(Supplied text):
%%
Re: DDD correctly emulated by HHH is correctly rejected as non-halting. --- You are not paying attention

On 2024-07-19 13:48:49 +0000, olcott said:

On 7/19/2024 2:30 AM, Mikko wrote:

On 2024-07-18 13:36:53 +0000, olcott said:
 

On 7/18/2024 2:55 AM, Mikko wrote:

On 2024-07-17 13:14:43 +0000, olcott said:
 

On 7/17/2024 2:08 AM, Mikko wrote:

On 2024-07-16 14:46:40 +0000, olcott said:
 

On 7/16/2024 2:18 AM, Mikko wrote:

On 2024-07-15 13:32:27 +0000, olcott said:
 

On 7/15/2024 2:57 AM, Mikko wrote:

On 2024-07-14 14:48:05 +0000, olcott said:
 

On 7/14/2024 3:49 AM, Mikko wrote:

On 2024-07-13 12:18:27 +0000, olcott said:

 When the source of your disagreement is your own ignorance
then your disagreement has no actual basis.
 *You can comprehend this is a truism or fail to*
*comprehend it disagreement is necessarily incorrect*
Any input that must be aborted to prevent the non
termination of HHH necessarily specifies non-halting
behavior or it would never need to be aborted.
 Disagreeing with the above is analogous to disagreeing
with arithmetic.

 A lame analogy. A better one is: 2 + 3 = 5 is a proven theorem just
like the uncomputability of halting is.

 The uncomputability of halting is only proven when the problem
is framed this way: HHH is required to report on the behavior
of an input that was defined to do exactly the opposite of
whatever DDD reports.

 No, it is proven about the halting problem as that problem is.

 Which is simply a logical impossibility

 Yes, a halting decider is a logical impossibility, as can be and has
been proven.
%%
(Supplied material):
%%
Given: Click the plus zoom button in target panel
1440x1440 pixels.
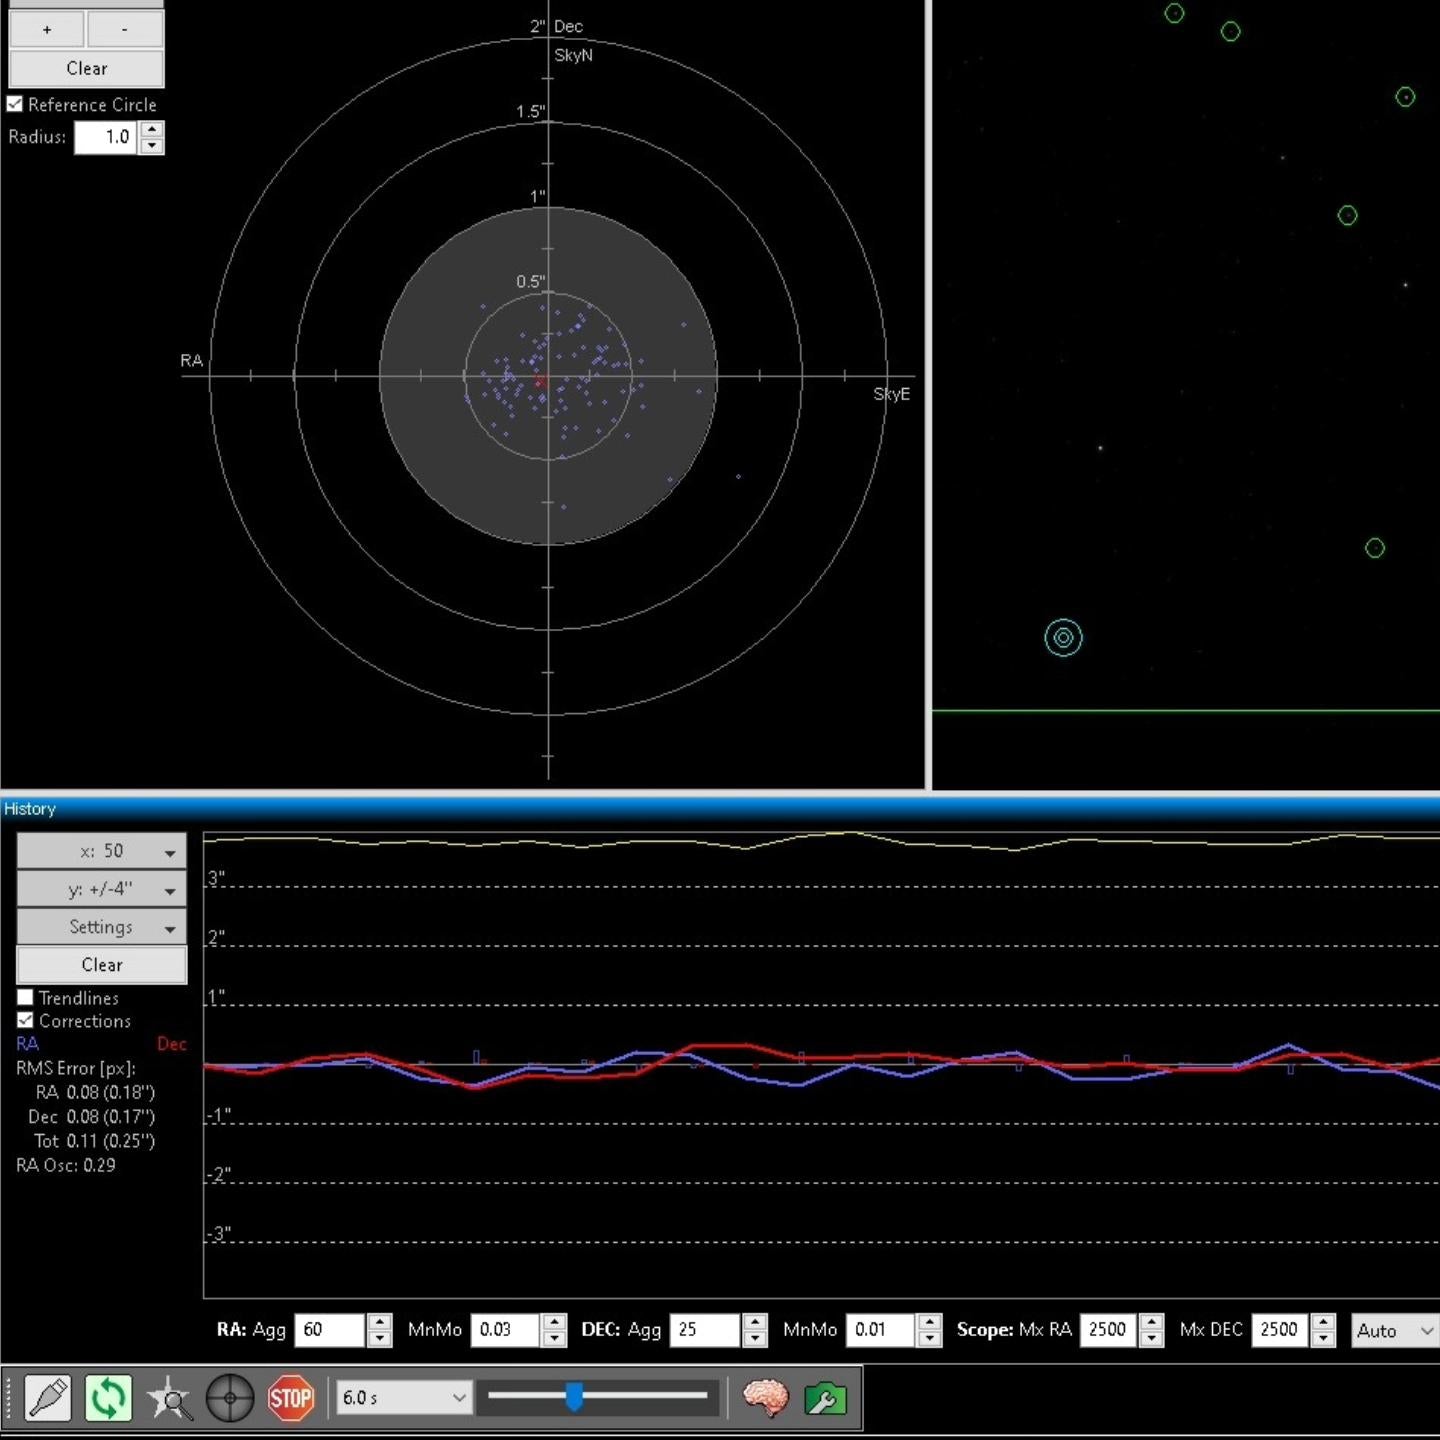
%%
(Prompt A): In the halting-problem thread, what proven theorem is put forward as a better analogy than the comparison to arithmetic?
(Prompt B): Write the next part of the halting-problem thread, starting after its last sentence.

(Task result A): 2 + 3 = 5.

(Task result B):
 If it is a logical impossibility then it places no
actual limit on computation otherwise we would have
"the CAD problem" of the logical impossibility of making
a CAD system that correctly draws a square circle.

 A logical impossibility does place a limit on computation.
Otherwise it would be possible to build a CAD system that
can correctly draw a square circle.

 Of the set of possible things TM's can do them all.

 Depends on the meanings of "possible" and "thing". Of things other than
computation no TM can do any. A Turing machine can determine whether
a sentence of Presburger arithmetic is provable but no Turing machine
can determine whether a sentence of Peano arithmetic is provable.

 Some undecidable expressions are only undecidable because
they are self contradictory. In other words they are undecidable
because there is something wrong with them.

Being self-contradictory is a semantic property. Being uncdecidable is
independent of any semantics. An arithmetic sentence is always about
numbers, not about sentences. A proof is about sentences, not about
numbers.

The Liar Paradox: "This sentence is not true"

cannot be said in the language of Peano arithmetic.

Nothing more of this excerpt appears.